-- Record list --

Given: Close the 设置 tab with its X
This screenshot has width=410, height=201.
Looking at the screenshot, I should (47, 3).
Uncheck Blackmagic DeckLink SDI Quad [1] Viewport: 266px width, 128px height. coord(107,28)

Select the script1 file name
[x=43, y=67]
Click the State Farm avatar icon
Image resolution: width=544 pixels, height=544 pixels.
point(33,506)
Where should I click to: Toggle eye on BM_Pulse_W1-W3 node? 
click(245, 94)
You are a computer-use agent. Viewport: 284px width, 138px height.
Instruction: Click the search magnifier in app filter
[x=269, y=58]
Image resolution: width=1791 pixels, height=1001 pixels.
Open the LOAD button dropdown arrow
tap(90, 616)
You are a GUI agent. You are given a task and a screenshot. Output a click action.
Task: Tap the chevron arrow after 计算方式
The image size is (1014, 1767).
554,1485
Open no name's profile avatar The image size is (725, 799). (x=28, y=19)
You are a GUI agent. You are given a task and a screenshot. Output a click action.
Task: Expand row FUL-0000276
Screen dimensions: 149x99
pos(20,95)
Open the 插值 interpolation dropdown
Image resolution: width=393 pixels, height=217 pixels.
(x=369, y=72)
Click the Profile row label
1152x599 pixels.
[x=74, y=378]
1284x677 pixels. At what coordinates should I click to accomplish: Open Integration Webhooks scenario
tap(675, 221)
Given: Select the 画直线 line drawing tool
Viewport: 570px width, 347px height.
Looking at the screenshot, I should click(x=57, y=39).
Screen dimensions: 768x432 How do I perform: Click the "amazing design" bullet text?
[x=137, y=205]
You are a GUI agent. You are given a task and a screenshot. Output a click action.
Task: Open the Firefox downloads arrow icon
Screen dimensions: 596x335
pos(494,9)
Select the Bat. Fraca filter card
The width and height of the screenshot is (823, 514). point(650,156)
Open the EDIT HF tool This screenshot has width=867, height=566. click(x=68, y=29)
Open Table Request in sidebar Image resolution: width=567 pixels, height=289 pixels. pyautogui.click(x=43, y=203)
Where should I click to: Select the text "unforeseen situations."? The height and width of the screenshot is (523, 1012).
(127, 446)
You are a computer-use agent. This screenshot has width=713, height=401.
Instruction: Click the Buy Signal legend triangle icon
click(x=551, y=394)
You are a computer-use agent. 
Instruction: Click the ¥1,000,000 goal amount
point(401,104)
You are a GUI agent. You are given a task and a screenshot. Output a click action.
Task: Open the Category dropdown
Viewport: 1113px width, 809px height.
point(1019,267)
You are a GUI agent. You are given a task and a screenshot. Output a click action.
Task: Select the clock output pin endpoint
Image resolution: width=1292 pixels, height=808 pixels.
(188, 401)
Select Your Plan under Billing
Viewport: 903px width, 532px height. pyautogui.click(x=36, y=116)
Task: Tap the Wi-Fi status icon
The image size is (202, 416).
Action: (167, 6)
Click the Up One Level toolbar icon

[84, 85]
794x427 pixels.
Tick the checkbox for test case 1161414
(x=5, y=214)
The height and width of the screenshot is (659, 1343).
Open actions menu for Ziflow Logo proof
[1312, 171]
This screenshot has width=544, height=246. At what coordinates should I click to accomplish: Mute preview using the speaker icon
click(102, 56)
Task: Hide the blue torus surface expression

-- Prompt --
Copy every line of the data above without changing anything.

-- Problem solution --
Given: Close the 设置 tab with its X
This screenshot has width=410, height=201.
Looking at the screenshot, I should (47, 3).
Uncheck Blackmagic DeckLink SDI Quad [1] Viewport: 266px width, 128px height. coord(107,28)

Select the script1 file name
[x=43, y=67]
Click the State Farm avatar icon
Image resolution: width=544 pixels, height=544 pixels.
point(33,506)
Where should I click to: Toggle eye on BM_Pulse_W1-W3 node? 
click(245, 94)
You are a computer-use agent. Viewport: 284px width, 138px height.
Instruction: Click the search magnifier in app filter
[x=269, y=58]
Image resolution: width=1791 pixels, height=1001 pixels.
Open the LOAD button dropdown arrow
tap(90, 616)
You are a GUI agent. You are given a task and a screenshot. Output a click action.
Task: Tap the chevron arrow after 计算方式
The image size is (1014, 1767).
554,1485
Open no name's profile avatar The image size is (725, 799). (x=28, y=19)
You are a GUI agent. You are given a task and a screenshot. Output a click action.
Task: Expand row FUL-0000276
Screen dimensions: 149x99
pos(20,95)
Open the 插值 interpolation dropdown
Image resolution: width=393 pixels, height=217 pixels.
(x=369, y=72)
Click the Profile row label
1152x599 pixels.
[x=74, y=378]
1284x677 pixels. At what coordinates should I click to accomplish: Open Integration Webhooks scenario
tap(675, 221)
Given: Select the 画直线 line drawing tool
Viewport: 570px width, 347px height.
Looking at the screenshot, I should click(x=57, y=39).
Screen dimensions: 768x432 How do I perform: Click the "amazing design" bullet text?
[x=137, y=205]
You are a GUI agent. You are given a task and a screenshot. Output a click action.
Task: Open the Firefox downloads arrow icon
Screen dimensions: 596x335
pos(494,9)
Select the Bat. Fraca filter card
The width and height of the screenshot is (823, 514). point(650,156)
Open the EDIT HF tool This screenshot has width=867, height=566. click(x=68, y=29)
Open Table Request in sidebar Image resolution: width=567 pixels, height=289 pixels. pyautogui.click(x=43, y=203)
Where should I click to: Select the text "unforeseen situations."? The height and width of the screenshot is (523, 1012).
(127, 446)
You are a computer-use agent. This screenshot has width=713, height=401.
Instruction: Click the Buy Signal legend triangle icon
click(x=551, y=394)
You are a computer-use agent. 
Instruction: Click the ¥1,000,000 goal amount
point(401,104)
You are a GUI agent. You are given a task and a screenshot. Output a click action.
Task: Open the Category dropdown
Viewport: 1113px width, 809px height.
point(1019,267)
You are a GUI agent. You are given a task and a screenshot. Output a click action.
Task: Select the clock output pin endpoint
Image resolution: width=1292 pixels, height=808 pixels.
(188, 401)
Select Your Plan under Billing
Viewport: 903px width, 532px height. pyautogui.click(x=36, y=116)
Task: Tap the Wi-Fi status icon
The image size is (202, 416).
Action: (167, 6)
Click the Up One Level toolbar icon

[84, 85]
794x427 pixels.
Tick the checkbox for test case 1161414
(x=5, y=214)
The height and width of the screenshot is (659, 1343).
Open actions menu for Ziflow Logo proof
[1312, 171]
This screenshot has width=544, height=246. At what coordinates should I click to accomplish: Mute preview using the speaker icon
click(102, 56)
Task: Hide the blue torus surface expression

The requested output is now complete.